• WRITTEN REQUEST 1
Duplicate the stretch of the Rolf Erik von Bruun text from "Rolf Erik von" through "designer in 1950.", word for word.

• TEXT PASSAGE
----------
Rolf Erik von Bruun (born 7 April 1926) is a Finnish graphic designer whose works include the reverse sides of the 1986 Finnish Markka banknote series.

==Life and career==
Bruun was born in Viipuri on 7 April 1926. He spent his childhood in the village of Säiniö on the Karelian isthmus. In the war years his family was forced to move to Helsinki, where he later enrolled in the Central School of Industrial Design. He graduated as a graphics designer in 1950.

After graduation, Bruun worked for three years as an exhibition designer and advertisement artist. In 1953 he founded his own design studio, where he produced the most of his work.

Bruun's works are diverse and numerous. They include posters, postcards, stamps, and most notably all of the reverse sides of the last ever series of the Finnish Markka banknote series from year 1986. In the early days of the new banknote series, Bruun and his wife were visiting Stockholm, Sweden. They needed to exchange Finnish Markka notes to Swedish krona, and had some of the new Markka notes with them. The cashier, never having seen the new notes before, asked if they were genuine. "Of course they are", replied Bruun's wife, "my husband drew them himself!"
----------
• MATERIAL FOR THE TASK
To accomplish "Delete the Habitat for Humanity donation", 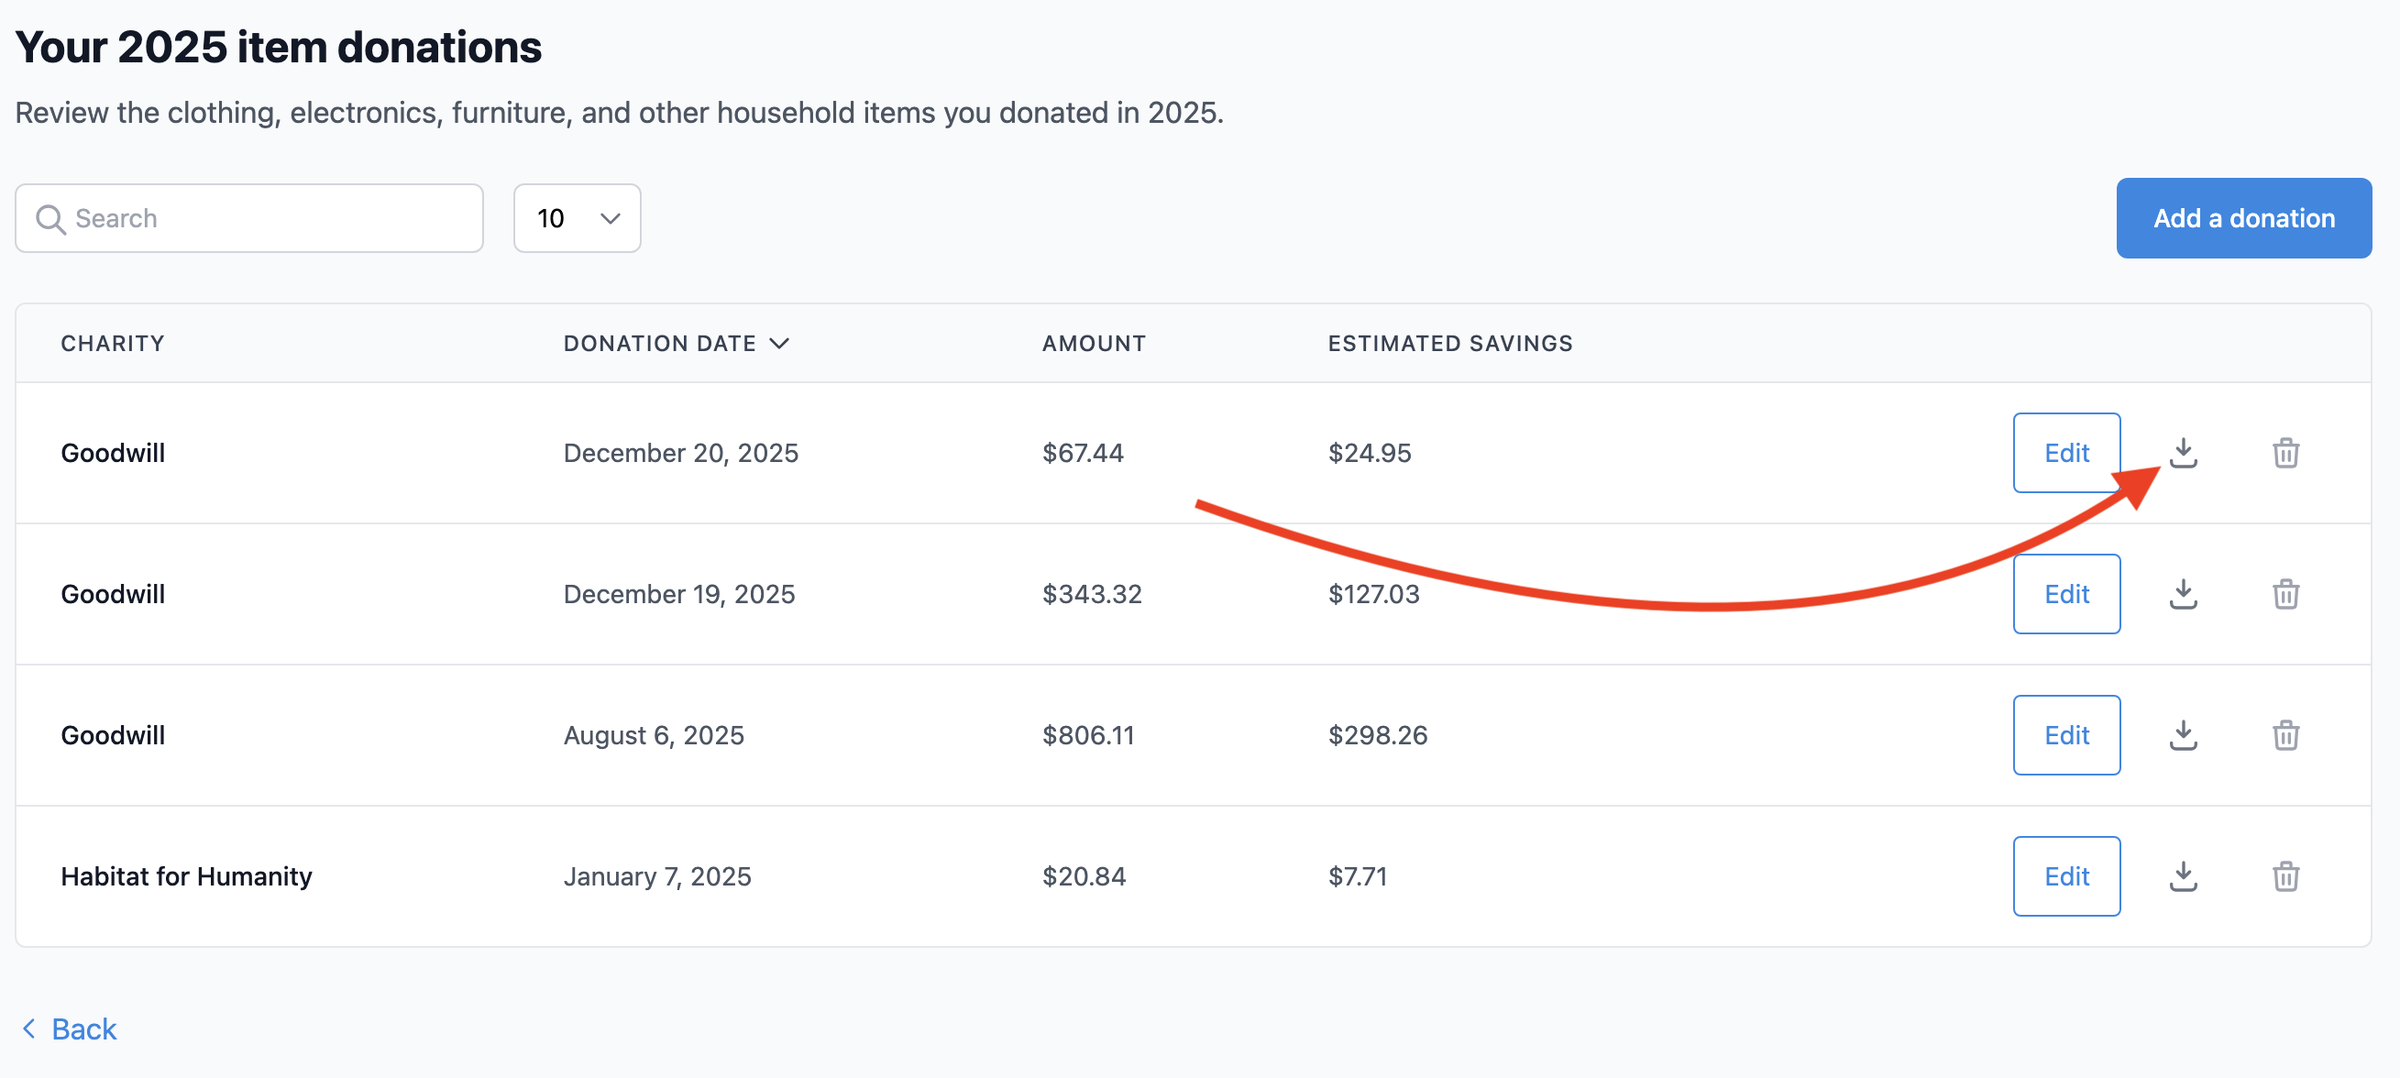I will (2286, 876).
----------
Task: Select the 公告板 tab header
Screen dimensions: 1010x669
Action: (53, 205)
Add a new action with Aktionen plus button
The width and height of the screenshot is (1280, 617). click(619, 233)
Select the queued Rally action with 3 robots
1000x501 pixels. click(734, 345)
----------
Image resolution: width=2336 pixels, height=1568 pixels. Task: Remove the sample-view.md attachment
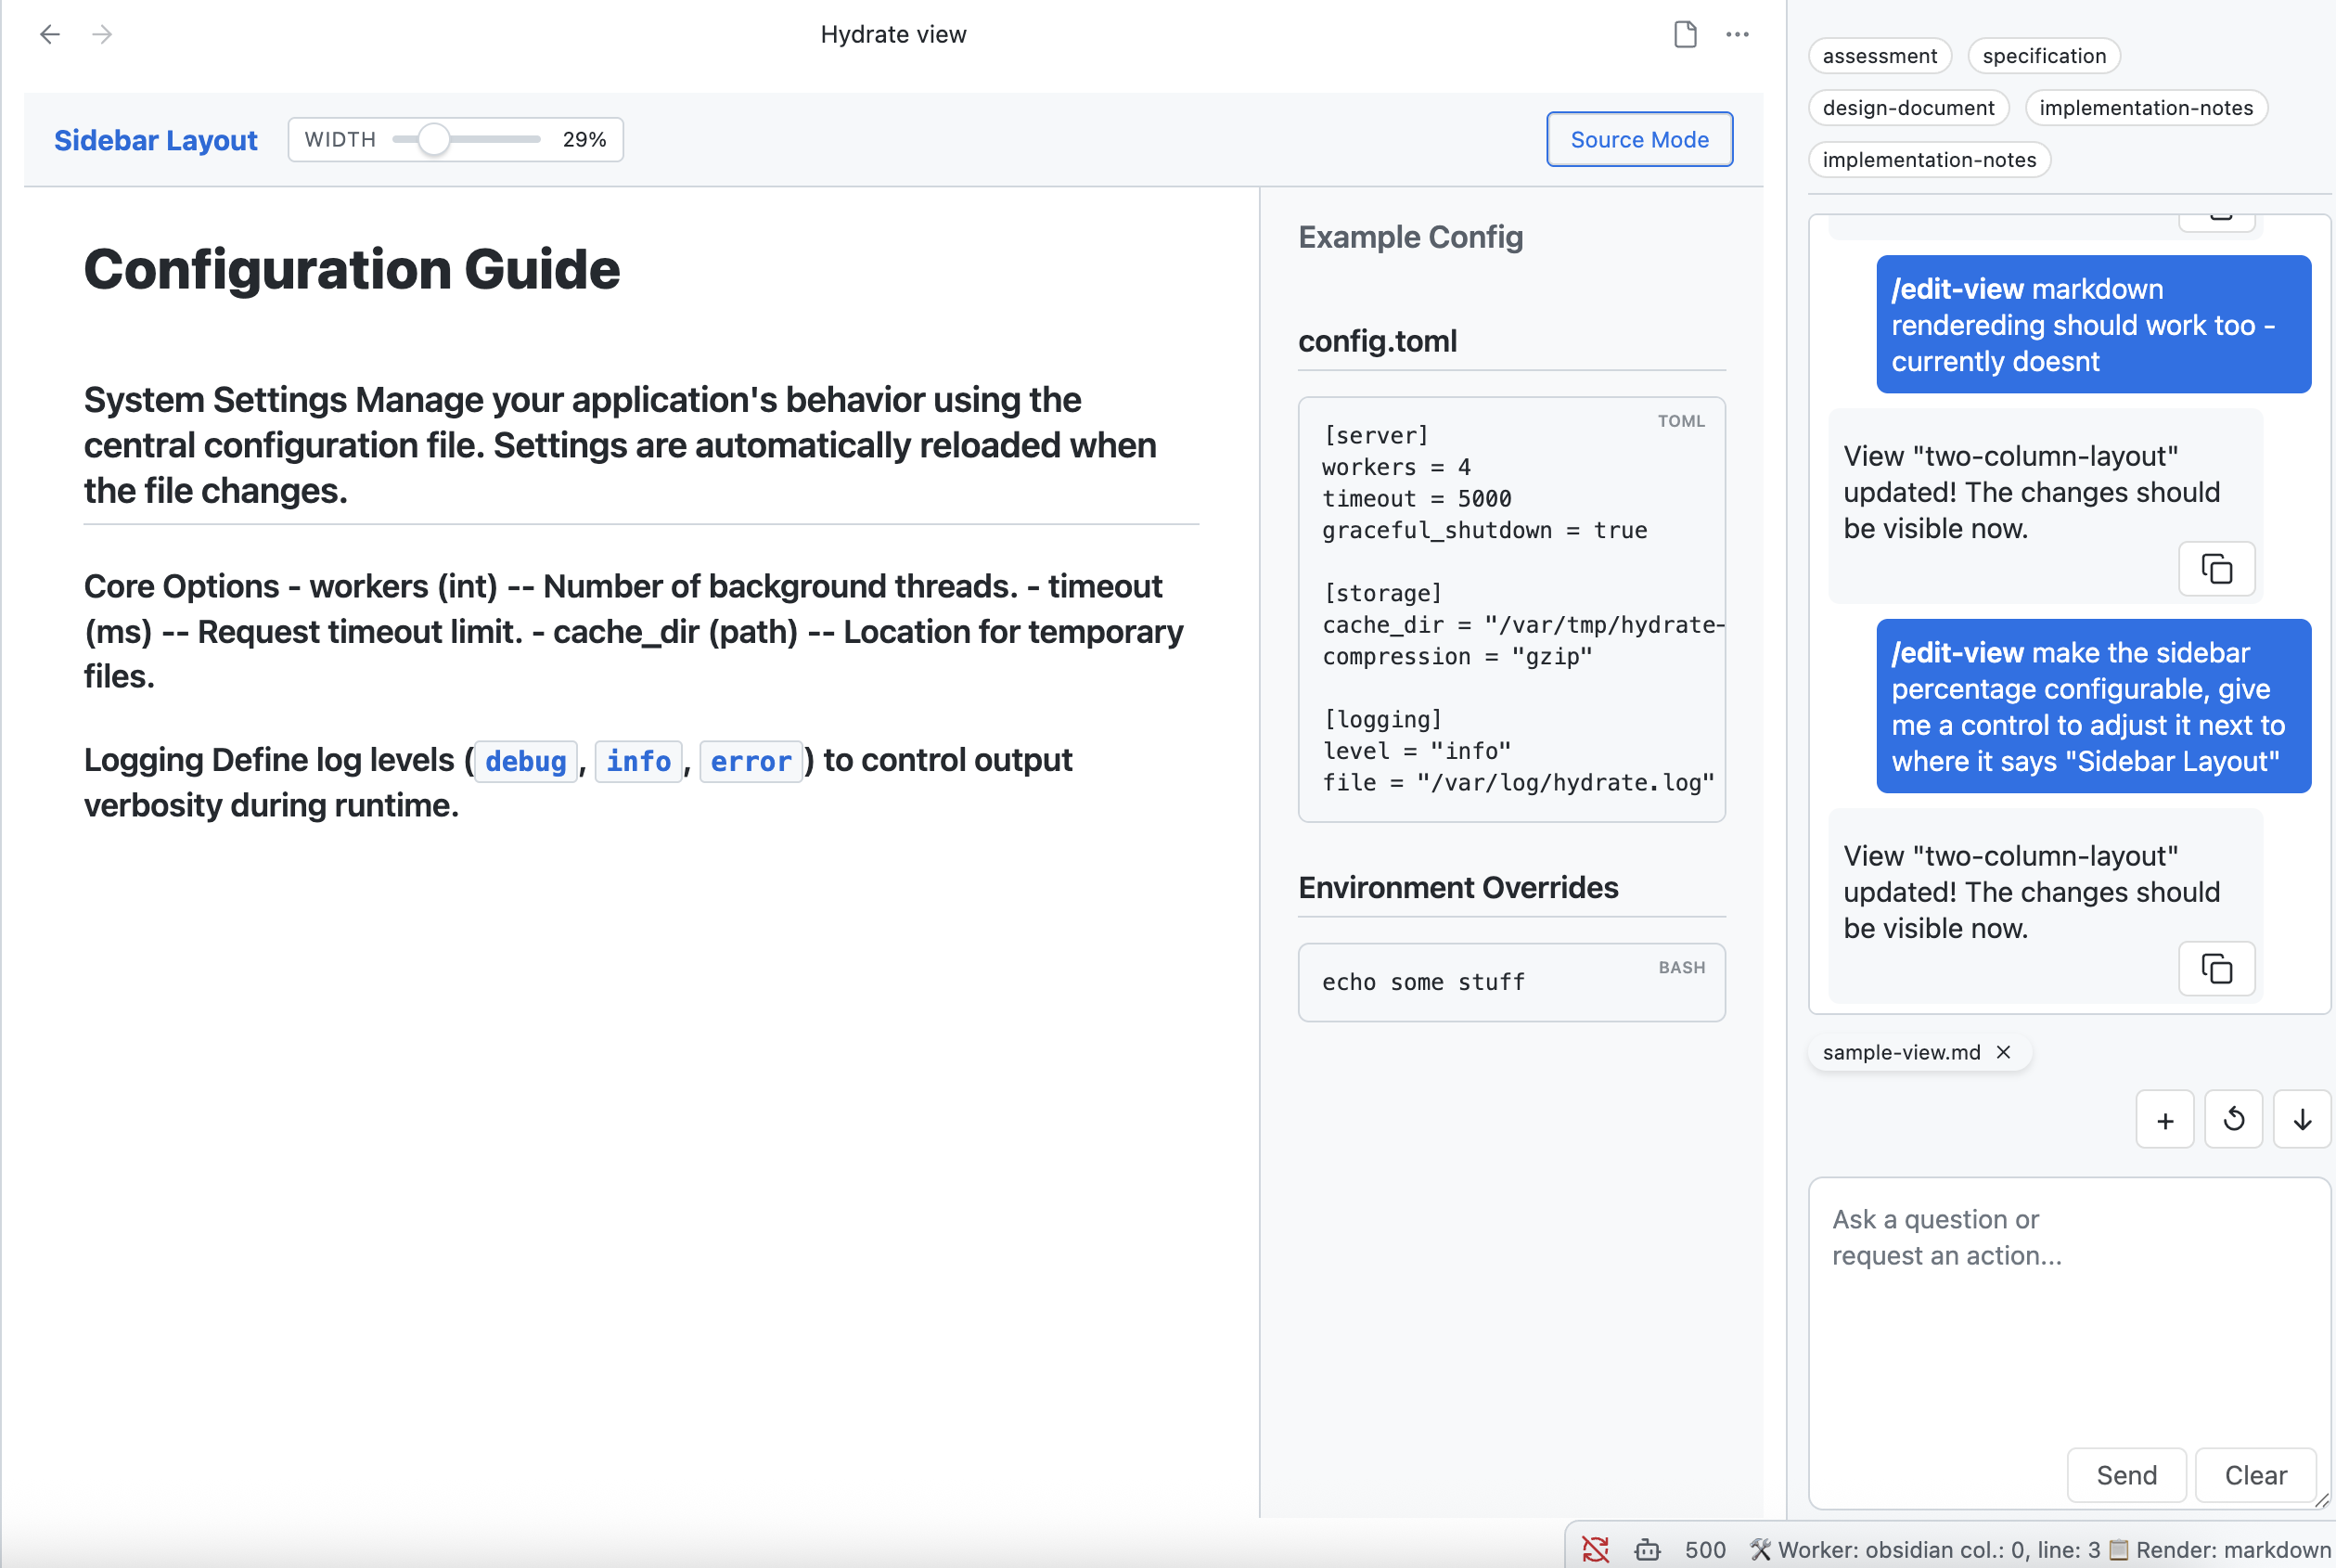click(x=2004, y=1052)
----------
• WRITTEN REQUEST 2
From the rows, set down the stretch from the line containing "Add a new action with Aktionen plus button" through the line containing "1000x501 pixels. click(734, 345)", reproducing each line precisely.

• WORKED SOLUTION 1
Rolf Erik von Bruun (born 7 April 1926) is a Finnish graphic designer whose works include the reverse sides of the 1986 Finnish Markka banknote series.

==Life and career==
Bruun was born in Viipuri on 7 April 1926. He spent his childhood in the village of Säiniö on the Karelian isthmus. In the war years his family was forced to move to Helsinki, where he later enrolled in the Central School of Industrial Design. He graduated as a graphics designer in 1950.

• WORKED SOLUTION 2
Add a new action with Aktionen plus button
The width and height of the screenshot is (1280, 617). click(619, 233)
Select the queued Rally action with 3 robots
1000x501 pixels. click(734, 345)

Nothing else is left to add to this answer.